Each year several different forms of the SAT tests are administered to college-bound students. Detailed content and statistical specifications are used to assemble each new form of the tests. One goal of the test assembly process is to make all forms of a particular test equivalent in difficulty for test takers at all levels of ability. In practice, it is not possible to produce test forms that are exactly equivalent in difficulty, and a statistical procedure, referred to as score equating, is used to ensure that scores reported to students on different forms of a test are comparable. Thus, the purpose of equating is to adjust scores for minor differences in test difficulty from form to form, so that a score represents the same level of ability regardless of the difficulty of a particular form. That is, equating is the statistical procedure used to produce comparable scores on different versions of the SAT tests.
The mean is the arithmetic average.
The median is the point on the score scale at which 50 percent of the students' scores are above the point and 50 percent are below.
The rank is the percentage of students whose scores fall below a particular scaled score. Percentile ranks should not be compared across the SAT, including different SAT Subject Tests, because the tests are taken by different groups of students.
A raw score is the number of questions answered correctly minus a fraction of the incorrect answers. The raw scores are converted to scaled scores for reporting to adjust for any differences in difficulty across test versions (See Equating). One-quarter point is subtracted for incorrect responses to five-choice questions; one-third point for four-choice questions, and one-half point for three-choice questions.
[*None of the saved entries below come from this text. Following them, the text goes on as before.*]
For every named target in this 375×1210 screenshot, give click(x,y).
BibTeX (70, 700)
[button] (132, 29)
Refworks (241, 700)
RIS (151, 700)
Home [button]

Nothing is subtracted for answering student produced response questions incorrectly.
Reliability is the extent to which a test measures consistently. For scaled scores, a reliability coefficient of 1.00 indicates a test that is perfectly reliable but is never realized in any operational testing program. The SAT tests are highly consistent with reliability coefficients that are approximately .90.
Restriction of Range
Because students choose colleges and colleges choose students, the range of high school grade point averages and admission test scores is narrower than the range found in the potential applicant pool. This restriction of range decreases the strength of the relationship (expressed as a correlation coefficient) between high school and college GPAs and between test scores and college GPA. The correlation coefficient is adjusted in these tables using the Pearson-Lawley multivariate correction to represent the correlation more accurately.
The standard deviation is a measure of the variability of a set of scores around their mean. If test scores cluster tightly around the mean score, as they do when the group tested is relatively homogeneous, the SD is smaller than it would be with a more diverse group and a higher deviation from the mean.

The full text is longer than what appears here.